Co-op Turned Career: How One Student Used the Co-op System to Find a Job After Graduation
December 07, 2015
This is one of a regular series profiling Drexel students and their co-ops.
Before starting a co-op in Dublin, Ireland, during her second-to-last-term, political science major Hannah Abrams had no idea what she wanted to do after graduation.
Flash forward three months: After a stint as an intern for the HIV/AIDS team at Concern Worldwide, an international humanitarian nonprofit, Abrams was so sure she wanted to continue working in the HIV/AIDS humanitarian sector that she’s already applied for and accepted a job at Dexis Consulting Group as a project assistant.

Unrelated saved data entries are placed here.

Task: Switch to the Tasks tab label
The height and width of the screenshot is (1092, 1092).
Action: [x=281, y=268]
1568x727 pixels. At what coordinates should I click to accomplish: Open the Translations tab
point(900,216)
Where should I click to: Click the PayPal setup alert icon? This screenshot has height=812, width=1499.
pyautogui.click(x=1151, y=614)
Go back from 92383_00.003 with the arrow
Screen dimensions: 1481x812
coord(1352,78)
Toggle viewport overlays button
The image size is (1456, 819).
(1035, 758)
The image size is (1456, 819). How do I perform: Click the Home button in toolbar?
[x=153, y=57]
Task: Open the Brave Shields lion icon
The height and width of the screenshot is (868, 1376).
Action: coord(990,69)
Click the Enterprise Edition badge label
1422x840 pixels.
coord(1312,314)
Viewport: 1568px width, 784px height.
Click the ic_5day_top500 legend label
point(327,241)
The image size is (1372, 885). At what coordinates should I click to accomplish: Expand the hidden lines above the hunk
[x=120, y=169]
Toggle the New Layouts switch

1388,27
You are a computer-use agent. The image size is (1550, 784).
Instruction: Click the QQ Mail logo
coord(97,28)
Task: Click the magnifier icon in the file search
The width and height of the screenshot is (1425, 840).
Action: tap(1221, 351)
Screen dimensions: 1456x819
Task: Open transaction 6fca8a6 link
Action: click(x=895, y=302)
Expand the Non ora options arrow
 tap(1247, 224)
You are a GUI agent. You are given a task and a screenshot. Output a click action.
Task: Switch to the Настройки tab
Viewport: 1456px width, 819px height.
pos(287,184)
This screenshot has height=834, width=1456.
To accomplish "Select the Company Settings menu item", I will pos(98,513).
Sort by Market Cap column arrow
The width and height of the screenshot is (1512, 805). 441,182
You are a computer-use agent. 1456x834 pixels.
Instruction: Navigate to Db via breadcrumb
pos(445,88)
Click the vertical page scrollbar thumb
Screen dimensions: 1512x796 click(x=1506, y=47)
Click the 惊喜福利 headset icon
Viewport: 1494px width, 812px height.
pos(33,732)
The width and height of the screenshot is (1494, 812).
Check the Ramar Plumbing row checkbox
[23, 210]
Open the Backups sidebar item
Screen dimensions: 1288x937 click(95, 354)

“Throughout the whole co-op experience, I had a really tough time picturing my future,” she said. “I am so relieved that I know what I want to do now — so relieved! — and I would not have known that without the co-op system.”
Previously, Abrams switched from an international area studies (IAS) major and political science minor to a political science major and international area studies minor during her junior year. The switch was mostly because of degree requirements, and she will now have graduated from her five-year program in just over four years after the conclusion of the fall term.
Throughout her time at Drexel, Abrams always knew she wanted to help people.
“I know a lot of people say that, but I always knew I wanted to do something helping people. I just didn’t know what area I wanted to focus on,” she said.
Past internships and co-ops had only shown Abrams what she didn’t want to do, or what type of work wasn’t going to help her. For example, while studying abroad, Abrams completed a position working for the European Parliament in Brussels, Belgium; while she found the environment to be exciting, the work she was given didn’t allow her to truly grow or learn.
It wasn’t until her co-op at Concern Worldwide that she discovered a passion for helping children and working in the HIV/AIDS and health fields. And to think, she would have never realized that if she hadn’t opened an email from the co-op office at the Steinbright Career Development Center.
“I thought I knew where I was going to do my final co-op, but then I got an email about doing an international co-op. I decided on a whim to check out the links, clicked on the one about opportunities in Dublin and found that all you had to do was send a résumé and click a button. Before I knew it, I was at the co-op office and they helped me with everything I needed to do — even after I left the U.S. for my co-op,” she said.
As soon as she started her new internship, Abrams says she was put to work.
“I was writing these meta-evaluations while I was there about HIV/AIDS practices and everything. I went through the company’s evaluations of programs that Concern has done — they’re a pretty big organization over there — and compiled everything together as a huge project. Now I’m leaving with these meta-evaluations that I can show when people ask me for a writing sample. My supervisor even helped me refine it to make it as clear and concise as possible,” she said.
Her previous IAS classes at Drexel gave her a leg-up at Concern Worldwide, as did Co-op 101.
“Right before I left for this co-op, I took this class on qualitative and quantitative research methods. My new coworkers would talk about quantitative methods and used all these terms that I had just learned about — I was so excited because I could nod and help carry on the conversation and know that what I was saying was actually correct because of what I learned in my class,” said Abrams.
When she wasn’t working, Abrams travelled a good amount in Ireland. She visited many counties in the country while meeting and befriending locals and fellow expats. She says it was one of the best things she has ever done.
These newfound people skills, and professional experiences, played a role in Abram’s post-graduation job search, which started just two days after she came back from Ireland.
Abrams visited a job fair for Dexis Consulting Group, where she networked with current employees and got to know someone who helped her find a job within the company. She accepted a position a few weeks later, during week four of her final term.
“Now it’s such a relief to know I have a job after graduation. Plus, I negotiated a salary that will actually let me live in Washington, D.C., so I’m very happy,” she said.
Her eventual goal is to work on public policy, culminating with a dream job at UNICEF. But for now, she can’t wait to start her new job, where she’ll assist the program manager in charge of the company’s global health initiative funded by USAID.
About the Drexel Co-op program: More than 98 percent of eligible undergraduate students at Drexel University participate in the co-op program, balancing full-time classes and up to three different internships during their time at Drexel. Students can choose from more than 1,600 employers in 33 states and 48 international locations — plus endless possibilities through self-arranged placements.